Quantum breakthrough without magnets: how light learned to program atoms

quantum computers квантовые компьютеры 2

A group of physicists from Vilnius University has presented a theoretical model that fundamentally changes the approach to controlling atomic systems. Instead of bulky external magnetic fields, the researchers propose using structured light to pre-"program" atoms. This discovery could serve as the foundation for creating more compact and efficient quantum devices.

The essence of the method is as follows: a light beam first sets a specific state in the atomic medium, after which this medium begins to actively influence the shape and polarization of complex laser pulses. A key role is assigned to optical vortices—beams with a spiral wavefront, where the intensity drops to zero at the center. The size of this dark region is determined by the so-called topological charge, which can take any integer value—both positive and negative. This enables the creation of up to 10,000 different states.

It is particularly important that such systems allow information to be encoded in qudits—multidimensional quantum units that significantly surpass standard qubits in capacity. To control vector vortices, the scientists modeled the interaction of a beam with an atomic gas having three energy levels. As a result, the prepared medium inherits the spatial pattern of light: in some zones, atoms actively absorb radiation, while in others they become nearly transparent. A feedback loop emerges—the atomic response reshapes the beam itself, creating a complex petal-like pattern instead of a simple ring. The polarization structure also changes.

Previously, such control required powerful magnets and bulky equipment. The new model completely eliminates this need, paving the way for faster quantum processors, highly secure communication networks, and ultra-precise optical sensors.

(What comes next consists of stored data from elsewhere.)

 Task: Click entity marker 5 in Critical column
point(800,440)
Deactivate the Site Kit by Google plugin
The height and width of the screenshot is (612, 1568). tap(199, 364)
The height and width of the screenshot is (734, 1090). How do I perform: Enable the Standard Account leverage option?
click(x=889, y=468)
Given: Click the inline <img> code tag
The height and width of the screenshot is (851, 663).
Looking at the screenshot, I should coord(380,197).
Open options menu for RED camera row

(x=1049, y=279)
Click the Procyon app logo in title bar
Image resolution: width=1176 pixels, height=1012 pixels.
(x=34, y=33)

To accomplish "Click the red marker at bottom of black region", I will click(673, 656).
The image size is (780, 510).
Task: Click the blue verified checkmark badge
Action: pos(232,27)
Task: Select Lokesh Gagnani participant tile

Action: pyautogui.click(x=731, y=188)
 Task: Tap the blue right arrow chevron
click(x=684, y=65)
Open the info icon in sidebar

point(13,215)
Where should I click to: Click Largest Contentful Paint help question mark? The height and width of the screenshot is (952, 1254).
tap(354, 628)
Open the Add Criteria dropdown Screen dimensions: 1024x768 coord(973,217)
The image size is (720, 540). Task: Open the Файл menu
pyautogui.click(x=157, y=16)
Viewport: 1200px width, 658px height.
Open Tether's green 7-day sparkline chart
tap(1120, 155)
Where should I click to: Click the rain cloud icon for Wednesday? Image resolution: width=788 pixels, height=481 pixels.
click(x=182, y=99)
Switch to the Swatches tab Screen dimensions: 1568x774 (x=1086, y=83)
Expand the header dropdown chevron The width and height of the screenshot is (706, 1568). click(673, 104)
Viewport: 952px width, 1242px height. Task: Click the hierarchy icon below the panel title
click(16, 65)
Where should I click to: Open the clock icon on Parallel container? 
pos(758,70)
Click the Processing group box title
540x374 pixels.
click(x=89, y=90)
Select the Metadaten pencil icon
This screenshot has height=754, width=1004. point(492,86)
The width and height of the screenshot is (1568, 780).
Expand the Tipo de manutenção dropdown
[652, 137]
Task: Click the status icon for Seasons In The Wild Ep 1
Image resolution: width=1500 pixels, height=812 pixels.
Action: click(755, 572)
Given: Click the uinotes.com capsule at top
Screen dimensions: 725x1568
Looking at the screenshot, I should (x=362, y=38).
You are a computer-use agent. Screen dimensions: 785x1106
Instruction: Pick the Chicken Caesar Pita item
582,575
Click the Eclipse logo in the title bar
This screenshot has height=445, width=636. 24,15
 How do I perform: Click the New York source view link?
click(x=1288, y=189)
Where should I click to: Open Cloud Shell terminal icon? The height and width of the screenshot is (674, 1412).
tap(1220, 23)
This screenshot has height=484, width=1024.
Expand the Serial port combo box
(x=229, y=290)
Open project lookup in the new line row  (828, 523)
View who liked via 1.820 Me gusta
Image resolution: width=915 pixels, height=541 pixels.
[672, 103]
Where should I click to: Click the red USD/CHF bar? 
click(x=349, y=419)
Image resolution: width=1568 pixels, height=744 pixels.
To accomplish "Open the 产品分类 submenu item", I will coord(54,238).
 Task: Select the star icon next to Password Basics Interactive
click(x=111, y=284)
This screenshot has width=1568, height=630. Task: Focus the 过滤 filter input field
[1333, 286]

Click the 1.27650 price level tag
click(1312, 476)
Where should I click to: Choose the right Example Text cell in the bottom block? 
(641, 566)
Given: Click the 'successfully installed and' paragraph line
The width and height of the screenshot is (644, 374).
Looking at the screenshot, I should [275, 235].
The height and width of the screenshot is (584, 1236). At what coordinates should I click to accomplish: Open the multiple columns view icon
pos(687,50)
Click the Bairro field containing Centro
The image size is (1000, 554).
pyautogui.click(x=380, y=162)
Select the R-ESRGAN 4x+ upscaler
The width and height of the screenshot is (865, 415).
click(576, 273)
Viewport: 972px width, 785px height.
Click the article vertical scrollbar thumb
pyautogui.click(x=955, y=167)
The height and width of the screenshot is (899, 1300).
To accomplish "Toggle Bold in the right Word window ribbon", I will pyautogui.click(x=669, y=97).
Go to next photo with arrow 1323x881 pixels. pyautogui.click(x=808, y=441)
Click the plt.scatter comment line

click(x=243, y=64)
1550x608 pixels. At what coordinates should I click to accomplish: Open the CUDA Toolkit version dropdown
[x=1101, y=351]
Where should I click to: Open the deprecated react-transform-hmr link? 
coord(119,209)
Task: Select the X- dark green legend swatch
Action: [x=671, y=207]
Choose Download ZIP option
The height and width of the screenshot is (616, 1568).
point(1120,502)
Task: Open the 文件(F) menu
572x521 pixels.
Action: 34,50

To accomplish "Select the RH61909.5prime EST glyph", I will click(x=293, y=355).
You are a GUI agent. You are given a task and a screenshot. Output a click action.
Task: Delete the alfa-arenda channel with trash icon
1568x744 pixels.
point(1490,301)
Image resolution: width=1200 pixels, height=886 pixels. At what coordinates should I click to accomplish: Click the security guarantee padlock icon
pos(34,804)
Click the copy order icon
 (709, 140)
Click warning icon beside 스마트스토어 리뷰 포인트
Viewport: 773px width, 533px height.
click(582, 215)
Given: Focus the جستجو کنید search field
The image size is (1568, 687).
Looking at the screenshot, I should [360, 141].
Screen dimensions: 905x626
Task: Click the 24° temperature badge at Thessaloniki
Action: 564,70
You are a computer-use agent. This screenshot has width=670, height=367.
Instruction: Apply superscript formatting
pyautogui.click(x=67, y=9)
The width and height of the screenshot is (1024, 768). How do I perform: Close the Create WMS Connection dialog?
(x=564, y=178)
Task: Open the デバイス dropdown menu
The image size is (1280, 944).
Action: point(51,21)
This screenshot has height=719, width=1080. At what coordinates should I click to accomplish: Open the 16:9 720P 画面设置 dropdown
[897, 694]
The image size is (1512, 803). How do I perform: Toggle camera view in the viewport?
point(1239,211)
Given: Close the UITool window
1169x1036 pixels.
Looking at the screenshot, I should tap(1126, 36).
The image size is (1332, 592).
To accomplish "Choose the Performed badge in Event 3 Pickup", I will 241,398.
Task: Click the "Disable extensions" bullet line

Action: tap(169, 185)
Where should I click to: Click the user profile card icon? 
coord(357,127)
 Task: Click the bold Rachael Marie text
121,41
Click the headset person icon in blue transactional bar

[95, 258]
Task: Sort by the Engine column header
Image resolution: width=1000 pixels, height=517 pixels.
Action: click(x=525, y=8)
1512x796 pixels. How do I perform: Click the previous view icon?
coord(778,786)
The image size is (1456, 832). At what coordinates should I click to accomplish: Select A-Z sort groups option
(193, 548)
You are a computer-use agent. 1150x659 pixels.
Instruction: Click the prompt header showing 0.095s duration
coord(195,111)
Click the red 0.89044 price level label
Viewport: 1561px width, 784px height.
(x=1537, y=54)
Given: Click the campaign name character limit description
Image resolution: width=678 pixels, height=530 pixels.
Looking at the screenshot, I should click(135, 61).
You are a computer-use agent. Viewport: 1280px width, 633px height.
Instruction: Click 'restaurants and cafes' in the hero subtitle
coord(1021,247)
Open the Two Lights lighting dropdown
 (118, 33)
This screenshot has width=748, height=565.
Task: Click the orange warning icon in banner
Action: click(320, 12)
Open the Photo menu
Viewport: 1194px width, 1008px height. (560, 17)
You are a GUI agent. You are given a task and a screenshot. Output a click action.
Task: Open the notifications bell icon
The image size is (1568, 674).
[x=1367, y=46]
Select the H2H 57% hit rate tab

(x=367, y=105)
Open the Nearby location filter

Analytical commentary: This approach is not just another laboratory trick. Abandoning magnetic fields radically simplifies the scaling of quantum systems. If the model is confirmed experimentally, we will have a technology where "programming" atoms with light becomes as routine as writing data to an optical disc. For the industry, this means a potential reduction in the cost of quantum chips and an acceleration of their entry into the commercial market.